• Task item:
From the first line of the records through the line containing "The height and width of the screenshot is (460, 944).", retype every line exactly and nothing else.

(Collected data)
· · · · ·

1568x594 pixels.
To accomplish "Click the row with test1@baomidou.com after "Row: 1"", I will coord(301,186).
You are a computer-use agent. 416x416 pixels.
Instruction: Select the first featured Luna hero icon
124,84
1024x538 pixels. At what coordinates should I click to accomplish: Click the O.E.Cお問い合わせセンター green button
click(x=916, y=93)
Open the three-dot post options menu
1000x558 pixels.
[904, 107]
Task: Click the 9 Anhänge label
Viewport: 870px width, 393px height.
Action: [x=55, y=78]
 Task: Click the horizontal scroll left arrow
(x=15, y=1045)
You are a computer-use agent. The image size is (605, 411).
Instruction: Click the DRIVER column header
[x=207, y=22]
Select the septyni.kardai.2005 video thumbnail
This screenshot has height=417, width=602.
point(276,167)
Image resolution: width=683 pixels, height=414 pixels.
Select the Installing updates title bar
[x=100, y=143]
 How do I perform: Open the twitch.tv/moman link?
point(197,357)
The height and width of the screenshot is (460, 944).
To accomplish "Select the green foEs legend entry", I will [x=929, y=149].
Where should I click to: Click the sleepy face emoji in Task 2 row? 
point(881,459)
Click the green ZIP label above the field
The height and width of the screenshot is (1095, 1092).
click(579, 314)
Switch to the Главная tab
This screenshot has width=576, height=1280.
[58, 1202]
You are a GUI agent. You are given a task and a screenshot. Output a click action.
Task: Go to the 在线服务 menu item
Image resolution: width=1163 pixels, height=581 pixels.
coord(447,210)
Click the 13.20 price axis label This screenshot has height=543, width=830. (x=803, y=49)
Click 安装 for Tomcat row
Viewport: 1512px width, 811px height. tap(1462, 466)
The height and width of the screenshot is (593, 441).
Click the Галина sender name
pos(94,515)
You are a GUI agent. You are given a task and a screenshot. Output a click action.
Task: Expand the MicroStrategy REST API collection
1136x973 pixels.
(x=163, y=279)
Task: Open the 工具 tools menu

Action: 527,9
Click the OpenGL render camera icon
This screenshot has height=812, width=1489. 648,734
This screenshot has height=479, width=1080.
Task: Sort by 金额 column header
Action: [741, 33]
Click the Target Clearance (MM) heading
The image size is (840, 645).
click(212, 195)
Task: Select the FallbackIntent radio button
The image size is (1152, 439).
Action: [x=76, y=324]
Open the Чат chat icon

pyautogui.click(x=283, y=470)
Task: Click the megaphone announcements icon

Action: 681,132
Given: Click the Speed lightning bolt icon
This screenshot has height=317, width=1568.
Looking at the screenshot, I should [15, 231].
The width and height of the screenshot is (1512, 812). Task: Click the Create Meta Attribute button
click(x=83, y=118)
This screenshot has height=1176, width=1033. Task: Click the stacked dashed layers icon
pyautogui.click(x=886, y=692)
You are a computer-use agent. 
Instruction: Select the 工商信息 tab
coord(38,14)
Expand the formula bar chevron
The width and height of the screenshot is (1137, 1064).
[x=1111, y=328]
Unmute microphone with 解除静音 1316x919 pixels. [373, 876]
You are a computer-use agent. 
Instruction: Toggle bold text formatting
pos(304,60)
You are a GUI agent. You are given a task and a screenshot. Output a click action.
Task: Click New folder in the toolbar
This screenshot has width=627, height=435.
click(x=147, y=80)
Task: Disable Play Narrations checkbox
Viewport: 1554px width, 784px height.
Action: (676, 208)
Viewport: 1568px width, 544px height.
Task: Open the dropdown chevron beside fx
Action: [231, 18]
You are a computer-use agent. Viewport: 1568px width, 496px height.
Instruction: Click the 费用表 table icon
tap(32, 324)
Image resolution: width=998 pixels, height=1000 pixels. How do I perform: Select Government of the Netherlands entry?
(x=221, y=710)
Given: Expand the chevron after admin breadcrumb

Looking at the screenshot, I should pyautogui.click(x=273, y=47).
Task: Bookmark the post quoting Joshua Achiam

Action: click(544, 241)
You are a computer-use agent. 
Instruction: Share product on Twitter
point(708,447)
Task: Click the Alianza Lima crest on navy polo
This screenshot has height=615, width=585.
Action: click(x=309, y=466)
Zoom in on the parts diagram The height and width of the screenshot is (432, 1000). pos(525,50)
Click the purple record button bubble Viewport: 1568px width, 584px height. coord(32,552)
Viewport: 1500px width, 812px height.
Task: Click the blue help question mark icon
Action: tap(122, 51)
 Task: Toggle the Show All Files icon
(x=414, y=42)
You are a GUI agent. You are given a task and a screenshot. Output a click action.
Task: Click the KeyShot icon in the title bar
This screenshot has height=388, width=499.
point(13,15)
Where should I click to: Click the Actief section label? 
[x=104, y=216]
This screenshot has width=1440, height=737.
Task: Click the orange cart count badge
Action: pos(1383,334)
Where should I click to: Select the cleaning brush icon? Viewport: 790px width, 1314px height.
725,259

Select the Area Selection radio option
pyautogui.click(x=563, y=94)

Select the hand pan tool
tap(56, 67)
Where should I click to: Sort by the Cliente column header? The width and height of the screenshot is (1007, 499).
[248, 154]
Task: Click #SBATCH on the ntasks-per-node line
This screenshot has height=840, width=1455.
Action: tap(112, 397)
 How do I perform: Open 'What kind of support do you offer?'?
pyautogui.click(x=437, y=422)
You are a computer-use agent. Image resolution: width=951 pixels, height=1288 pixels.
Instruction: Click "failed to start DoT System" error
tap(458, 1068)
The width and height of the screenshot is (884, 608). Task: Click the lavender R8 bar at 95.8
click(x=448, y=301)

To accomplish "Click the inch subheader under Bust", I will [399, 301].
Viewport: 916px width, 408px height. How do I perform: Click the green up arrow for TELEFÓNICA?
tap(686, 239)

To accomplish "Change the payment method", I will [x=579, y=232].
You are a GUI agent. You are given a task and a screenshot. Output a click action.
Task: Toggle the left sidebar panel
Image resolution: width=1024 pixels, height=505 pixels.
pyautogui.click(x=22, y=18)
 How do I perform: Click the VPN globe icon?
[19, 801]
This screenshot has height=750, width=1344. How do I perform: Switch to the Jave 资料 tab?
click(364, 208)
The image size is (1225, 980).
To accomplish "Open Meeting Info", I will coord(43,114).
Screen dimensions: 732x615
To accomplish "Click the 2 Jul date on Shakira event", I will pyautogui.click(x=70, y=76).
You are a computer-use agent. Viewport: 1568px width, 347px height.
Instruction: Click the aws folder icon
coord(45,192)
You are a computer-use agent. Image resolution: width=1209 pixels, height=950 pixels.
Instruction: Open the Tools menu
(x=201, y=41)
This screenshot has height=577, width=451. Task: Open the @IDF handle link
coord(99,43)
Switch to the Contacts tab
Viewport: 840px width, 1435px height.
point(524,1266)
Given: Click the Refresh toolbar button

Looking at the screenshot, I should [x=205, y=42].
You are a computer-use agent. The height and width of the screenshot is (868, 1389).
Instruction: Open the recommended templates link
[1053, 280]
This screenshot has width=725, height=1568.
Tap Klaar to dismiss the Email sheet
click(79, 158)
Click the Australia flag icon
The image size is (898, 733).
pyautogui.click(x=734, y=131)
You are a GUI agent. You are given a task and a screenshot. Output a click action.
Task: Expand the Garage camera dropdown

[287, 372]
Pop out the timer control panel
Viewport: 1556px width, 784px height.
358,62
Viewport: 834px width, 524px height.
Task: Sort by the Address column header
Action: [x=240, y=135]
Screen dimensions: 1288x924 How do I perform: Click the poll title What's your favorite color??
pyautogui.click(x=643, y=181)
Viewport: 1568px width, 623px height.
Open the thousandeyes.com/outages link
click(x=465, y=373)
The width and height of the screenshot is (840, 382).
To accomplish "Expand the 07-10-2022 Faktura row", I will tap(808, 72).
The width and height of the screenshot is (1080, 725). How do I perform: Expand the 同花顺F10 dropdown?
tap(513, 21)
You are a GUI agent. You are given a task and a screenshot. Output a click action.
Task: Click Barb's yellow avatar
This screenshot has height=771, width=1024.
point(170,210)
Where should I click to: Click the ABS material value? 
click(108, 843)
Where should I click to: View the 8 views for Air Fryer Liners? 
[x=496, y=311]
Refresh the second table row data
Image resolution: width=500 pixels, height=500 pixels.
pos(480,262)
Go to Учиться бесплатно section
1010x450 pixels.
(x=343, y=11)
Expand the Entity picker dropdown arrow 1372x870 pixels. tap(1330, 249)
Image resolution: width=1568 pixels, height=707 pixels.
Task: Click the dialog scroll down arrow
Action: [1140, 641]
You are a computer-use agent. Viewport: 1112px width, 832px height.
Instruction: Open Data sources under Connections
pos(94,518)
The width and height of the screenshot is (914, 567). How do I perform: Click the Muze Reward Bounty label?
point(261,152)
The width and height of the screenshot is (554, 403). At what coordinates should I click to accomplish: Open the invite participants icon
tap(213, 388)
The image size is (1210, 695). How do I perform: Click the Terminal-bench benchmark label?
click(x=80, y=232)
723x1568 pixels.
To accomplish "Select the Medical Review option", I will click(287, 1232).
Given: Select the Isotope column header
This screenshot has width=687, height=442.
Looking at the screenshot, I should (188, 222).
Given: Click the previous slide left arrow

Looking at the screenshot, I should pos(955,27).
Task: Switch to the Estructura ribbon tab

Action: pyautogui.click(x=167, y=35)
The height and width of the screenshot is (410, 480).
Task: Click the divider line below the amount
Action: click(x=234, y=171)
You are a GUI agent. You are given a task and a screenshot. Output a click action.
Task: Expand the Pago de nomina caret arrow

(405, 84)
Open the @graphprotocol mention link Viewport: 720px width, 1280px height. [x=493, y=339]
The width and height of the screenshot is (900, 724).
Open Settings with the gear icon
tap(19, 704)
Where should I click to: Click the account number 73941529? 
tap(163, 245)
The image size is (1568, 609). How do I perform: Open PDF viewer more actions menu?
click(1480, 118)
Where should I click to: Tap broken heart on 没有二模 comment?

· · · · ·

• Solved exercise:
1568x594 pixels.
To accomplish "Click the row with test1@baomidou.com after "Row: 1"", I will coord(301,186).
You are a computer-use agent. 416x416 pixels.
Instruction: Select the first featured Luna hero icon
124,84
1024x538 pixels. At what coordinates should I click to accomplish: Click the O.E.Cお問い合わせセンター green button
click(x=916, y=93)
Open the three-dot post options menu
1000x558 pixels.
[904, 107]
Task: Click the 9 Anhänge label
Viewport: 870px width, 393px height.
Action: [x=55, y=78]
 Task: Click the horizontal scroll left arrow
(x=15, y=1045)
You are a computer-use agent. The image size is (605, 411).
Instruction: Click the DRIVER column header
[x=207, y=22]
Select the septyni.kardai.2005 video thumbnail
This screenshot has height=417, width=602.
point(276,167)
Image resolution: width=683 pixels, height=414 pixels.
Select the Installing updates title bar
[x=100, y=143]
 How do I perform: Open the twitch.tv/moman link?
point(197,357)
The height and width of the screenshot is (460, 944).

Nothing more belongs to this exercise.